I’m a lazy writer. I knew that pretty early on. I stop and start writing projects, with spurts of energy followed by weeks or months of neglect.
But, this month I managed to finish a project I’ve been working on for a couple of years, a novel which is now out as an e-book and a paperback.
I wouldn’t have completed it if it weren’t for DK, where I’ve been writing regularly for the past few years after lurking for ages. The feedback from this group of readers (both positive and negative) convinced me I had something to say and some ability to reach people through words. Over time, I remembered that I could complete projects, and hitting the publish button on DK a few hundred times was good preparation for hitting it on a far lengthier project.
The book has absolutely nothing to do with American politics and is set in Bombay.

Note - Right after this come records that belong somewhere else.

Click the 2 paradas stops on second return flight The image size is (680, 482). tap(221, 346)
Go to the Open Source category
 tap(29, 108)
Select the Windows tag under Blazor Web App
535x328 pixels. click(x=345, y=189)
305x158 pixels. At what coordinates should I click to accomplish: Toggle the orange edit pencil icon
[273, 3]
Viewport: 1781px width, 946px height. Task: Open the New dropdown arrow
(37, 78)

So if you want a break this summer from the insanity that is currently our country, read my book.
A small sample:
I don’t want to talk about old people. I don’t want to have to think about their small minds and old hatreds. They are dying and the sooner they are gone the better. I want to talk about the new India around me. That’s what interests me. And these kids speak English with a confidence few of their parents ever had. So, I choose to relate their stories in their language.
It was 11:30pm, time to close the stall. Two streetlights bathed it in a bright yellow light. Old habits die hard. Though it had been years since anyone had tried to come for me, I looked around to make sure there was no one around. The stray Laxman was sleeping in the nook I’d created for him and he woke as I stepped off the platform. This is when he earns his keep. He circled the stall, and loped off to a twenty-foot distance like he knew I expected. He would keep watch while I turned my back to the street and locked up.

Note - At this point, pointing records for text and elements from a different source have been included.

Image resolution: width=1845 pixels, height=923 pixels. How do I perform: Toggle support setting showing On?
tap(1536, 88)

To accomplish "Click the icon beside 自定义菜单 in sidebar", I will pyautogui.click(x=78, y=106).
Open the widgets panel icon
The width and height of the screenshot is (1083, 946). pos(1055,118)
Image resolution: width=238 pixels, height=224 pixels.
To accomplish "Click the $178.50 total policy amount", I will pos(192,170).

I reached under the platform to pull out the sawed-off double-barrel shotgun I place there every morning. I turned on the safety and swung it under my right shoulder. The Glock pistol I’d had for ten years was in my shoulder holster, under the Nehru jacket I wore every day. They were both expensive, too expensive for a paanwallah who runs his own stall. But like I said, old habits die hard, and carrying them was a very old habit.